Das Problem: Die erst letzten Oktober eingestellte 27-jährige Museums-Leiterin Inga Benedix hat zwar schon einiges neu gestaltet, aber die Arbeit stagniert, weil sie seit Längerem krank ist. Wann, oder ob sie überhaupt zurückkehrt, das bleibt vorerst offen. Jörg Christöphler ist (wie 2023 schon mal) wieder Interimsleiter, unterstützt von der Kulturbeauftragten Franziska Krause.

„Kultur im Klosterhof“ heißt eine Veranstaltungsreihe, die eine Vielfalt von Musik über Lesung bis zu Yoga bietet. Dazu kommen die Sonderausstellungen. So sind noch bis Dezember die Bilder von Elise Mahler zu sehen, die sich 1895 in der Stadt niederließ und hier mit der Wienerin Maria Ressel eine Malschule betrieb. Sehr engagiert ist der Freundeskreis des Museums, der die Reihe „Kunst sehen und verstehen“ mit sachkundigen Führungen anbietet. Viele kennen das Museumsareal außerdem vom seit 2008 bestehenden Toppler-Theater, der Sommer-Profibühne im Nordhof des Klosters.

Neben Klassikern wie der originalen mittelalterlichen Küche oder dem Kreuzgang mit Skulpturen ist die einzigartige historische Waffensammlung der Stiftung Baumann herausragend. Inga Benedix hat begonnen, die historisch wertvollen 800 Exponate museumsgerechter zu präsentieren, die Blicke sollen sich auf das Wesentliche konzentrieren, die Erläuterungen umfassender sein.

Abteilung geschlossen

Seit kurzem gibt es keine Abteilung zur Vor- und Frühgeschichte mehr. Die Sammlung sei wenig gefragt und nur Leihgabe gewesen, sagt der Kulturchef. Den Platz brauche man viel sinnvoller für die erweiterte Judaika-Sammlung. Stadtheimatpfleger Gustav Weltzer sieht das anders und sagt: „Ich bin entsetzt! Es war eine Abteilung, die mit herausragenden Exponaten einen guten Überblick der Frühgeschichte des Rothenburger Gebietes von Steinzeit bis Mittelalter bot!“

Die künftige Dauerausstellung zum so genannten „Rothenburger Weg“ des Wiederaufbaus (Arbeitstitel: „Gibt es eine Modernität in der Bewahrung der Vergangenheit“) soll die Besonderheit des Stadtbildes und der Architektur herausarbeiten und dabei vor allem den Wiederaufbau nach der Kriegszerstörung würdigen. Das Projektkonzept hat die Kunsthistorikerin Edith von Weitzel-Mudersbach erstellt, die bereits die wissenschaftlichen Tagungen vorbereitet hatte. Aus dem EU-Fördertopf der lokalen Aktionsgruppe (LAG) gibt es dafür 35 000 Euro Zuschuss.

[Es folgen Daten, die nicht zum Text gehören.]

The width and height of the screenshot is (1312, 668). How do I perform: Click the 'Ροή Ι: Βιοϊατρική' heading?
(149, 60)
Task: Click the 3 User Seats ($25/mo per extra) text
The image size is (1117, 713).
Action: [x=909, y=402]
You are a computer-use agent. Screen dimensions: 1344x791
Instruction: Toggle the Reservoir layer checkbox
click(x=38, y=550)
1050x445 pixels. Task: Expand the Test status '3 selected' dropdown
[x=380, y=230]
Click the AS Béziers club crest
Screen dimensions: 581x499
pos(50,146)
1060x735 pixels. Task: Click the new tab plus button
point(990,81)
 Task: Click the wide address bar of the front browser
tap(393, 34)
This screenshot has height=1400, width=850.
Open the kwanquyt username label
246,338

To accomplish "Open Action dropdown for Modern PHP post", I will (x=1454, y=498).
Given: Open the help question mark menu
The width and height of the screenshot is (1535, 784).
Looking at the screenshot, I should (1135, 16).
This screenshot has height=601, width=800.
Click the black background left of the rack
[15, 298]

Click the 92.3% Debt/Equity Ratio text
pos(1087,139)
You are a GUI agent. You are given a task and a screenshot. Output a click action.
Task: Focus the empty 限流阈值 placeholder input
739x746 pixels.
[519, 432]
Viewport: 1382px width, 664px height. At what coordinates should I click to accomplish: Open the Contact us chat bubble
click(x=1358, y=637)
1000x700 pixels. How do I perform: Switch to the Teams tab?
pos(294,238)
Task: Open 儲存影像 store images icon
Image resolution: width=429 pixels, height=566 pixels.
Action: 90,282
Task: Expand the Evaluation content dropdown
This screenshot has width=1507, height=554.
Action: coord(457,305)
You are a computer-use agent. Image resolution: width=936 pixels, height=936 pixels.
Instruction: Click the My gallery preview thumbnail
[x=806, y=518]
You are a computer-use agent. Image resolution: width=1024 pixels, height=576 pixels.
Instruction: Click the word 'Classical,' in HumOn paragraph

Die Ausstellung soll zum Wiederaufbau zeigen, wie Traditionelles mit Neuem zusammenfindet, gedacht als „Aufklärungs- und Bildungsangebot“ an die jetzige und kommende Generation. Auch das Geschehen am Kriegsende wird eine Rolle spielen. 40 Prozent der Altstadt hatten US-Bomber beim Luftangriff Ostern 1945 zerstört.

Die Themen sollen ein breites Publikum (fachlich Interessierte ebenso wie Touristen und Einheimische) ansprechen. Vor allem aber die Besucherzahl erhöhen. Diese erreicht bislang nur einen Bruchteil der zum Beispiel über 110 000 Besucher des bekannteren Kriminalmuseums. Von einer „Neubewertung von Rothenburgs Stellenwert in der Architektur- und Kulturgeschichte“ ist die Rede. Auch in der Bevölkerung brauche man „eine positivere Einstellung zum Denkmal“. Die Eröffnung der Dauerausstellung im Museum ist für Ende März 2025 vorgesehen.

Damit dies alles nicht nur theoretisch bleibt, soll der Lernort-Anspruch mit Leben erfüllt werden. Dazu ist eine Kooperation mit der Rheinisch-Westfälischen Technischen Hochschule (RWTH) Aachen vorbereitet, zu der bereits enge Kontakte bestehen. Dass die Aachener Fachhochschule neuerdings einen UNESCO-Lehrstuhl für Kulturerbe und Städtebau vorweist, erweist sich dabei als ideal.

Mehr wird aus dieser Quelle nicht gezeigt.